◆ Exercise tasks:
#1 In the text on summer base-building for runners, what distance should the long run be building toward by early July?
#2 Carry on the text about summer base-building for runners from the point where it stops.

* BEGIN Article *

Where You Should Be: Building the Aerobic Engine, Not Chasing Pace

Mid-June through July is base-building season. The goal is simple: build your aerobic engine and get your body comfortable carrying volume, without digging a hole you'll spend August and September climbing out of.

If you're just getting started, your long run should be wherever your current comfortable distance tops out, even if that's only 8 or 10 miles. The mistake I see most often is runners trying to "catch up" by jumping their long run from 10 to 16 miles in a couple of weeks because they feel behind. That's how you end up injured in July instead of fit in November.

A reasonable target for mid-June: your long run should be building toward 12–14 miles by early July, increasing by no more than 1–2 miles every one to two weeks.

The Indiana Summer Long Run: Heat Is the Real Opponent Right Now

Here's the part most generic training plans skip: in central Indiana, your June and July long runs are happening in 80–90°F heat and humidity that can make an "easy" pace feel like a tempo effort. That's not a fitness problem, it's a heat problem, and it matters how you handle it.

* END Article *
* BEGIN Stored data *

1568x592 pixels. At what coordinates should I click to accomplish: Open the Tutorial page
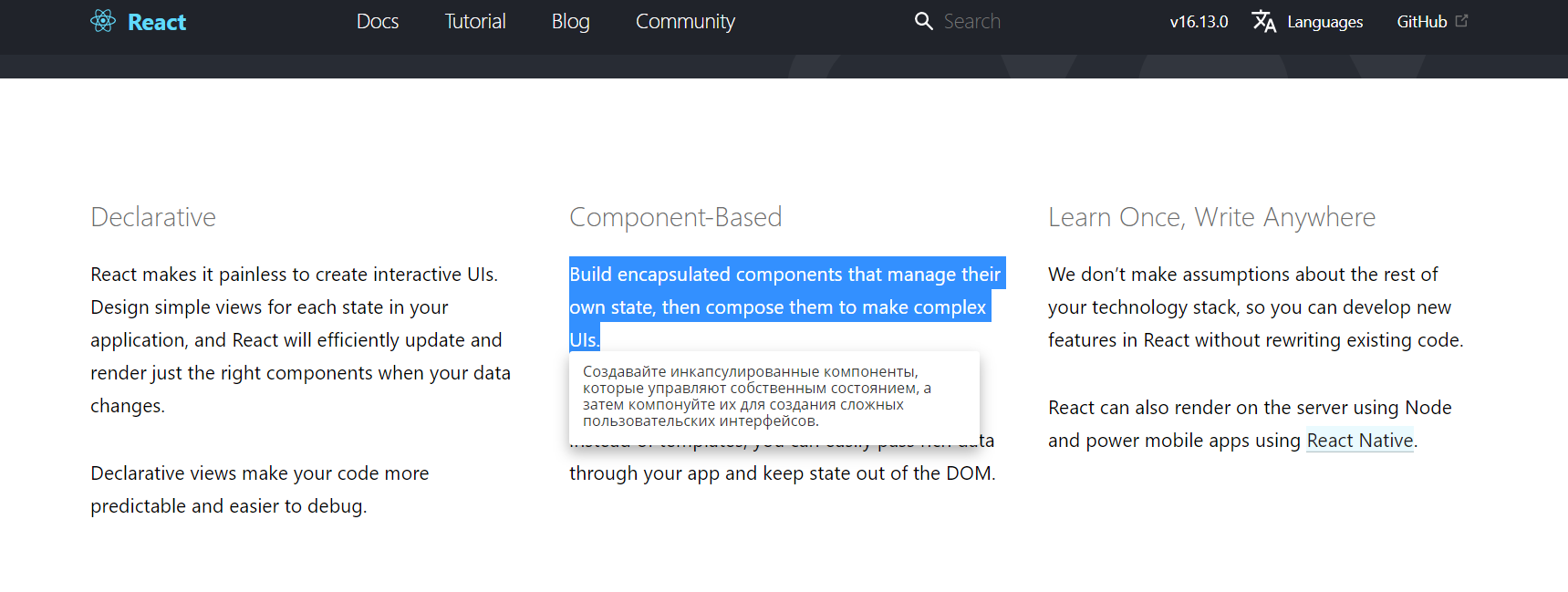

* END Stored data *
* BEGIN Stored data *

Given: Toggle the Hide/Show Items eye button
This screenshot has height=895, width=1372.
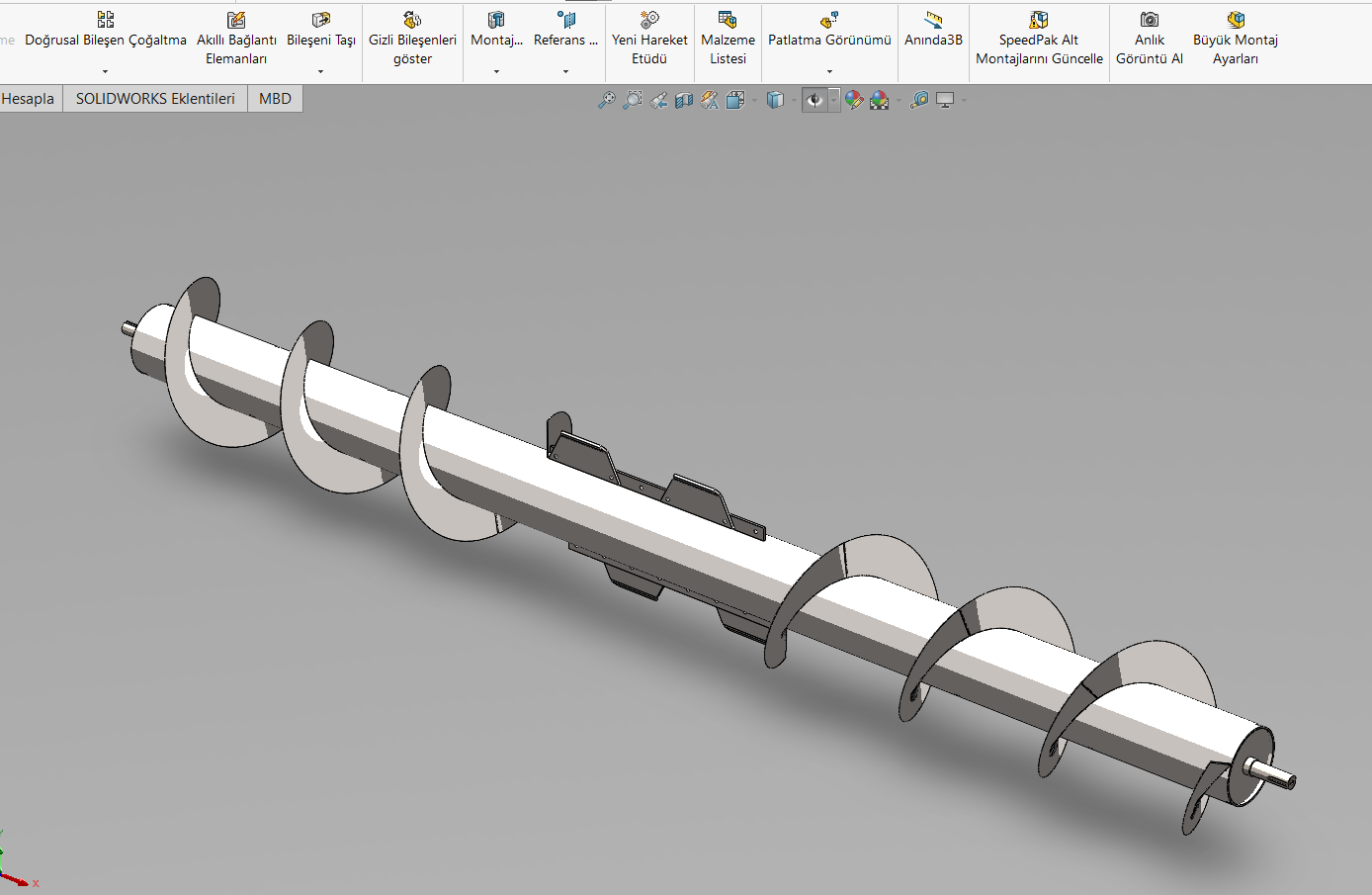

* END Stored data *
* BEGIN Stored data *

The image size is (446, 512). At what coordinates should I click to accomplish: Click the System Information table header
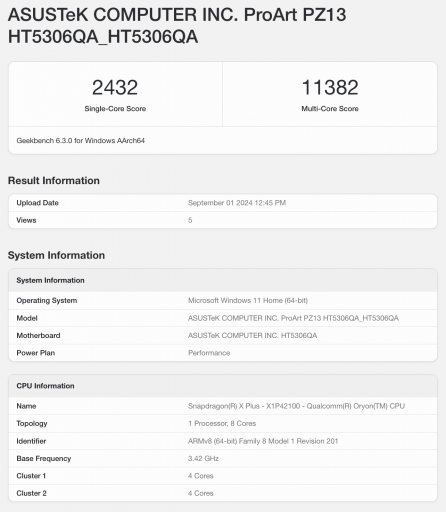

* END Stored data *

◆ Responses to the exercise:
#1 12–14 miles

#2
A few things I tell every athlete this time of year:

  • Start early. A 6 AM long run start in Indianapolis can be 15–20 degrees cooler than a 9 AM start in late June and July.

  • Throw out your pace expectations. Your easy pace in 85°F heat might be 45–60 seconds per mile slower than the same effort in October race-day conditions. That's normal and running by effort, not pace, protects you from overtraining during base-building. Athletes I work with know specific heart rate zones based on heat and humidity indexes.

  • Practice your fueling now. If you're training for a marathon, your long runs should already include the same gels, chews, or drink mix you plan to use on race day. Mid-summer is when you figure out what your stomach can handle, not race week.

  • Hydrate before, not just during. In the heat, the long run starts with what you drink the night before and the morning of, not just what's in your handheld.

The Most Common Mid-Summer Mistake

The biggest issue I see with adult marathoners this time of year isn't lack of effort, it's inconsistency. Life gets busy in the summer: vacations, kids out of school, weddings, travel. Runners either skip long runs entirely when their schedule gets disrupted, or they try to cram a missed long run plus the next one into the same week.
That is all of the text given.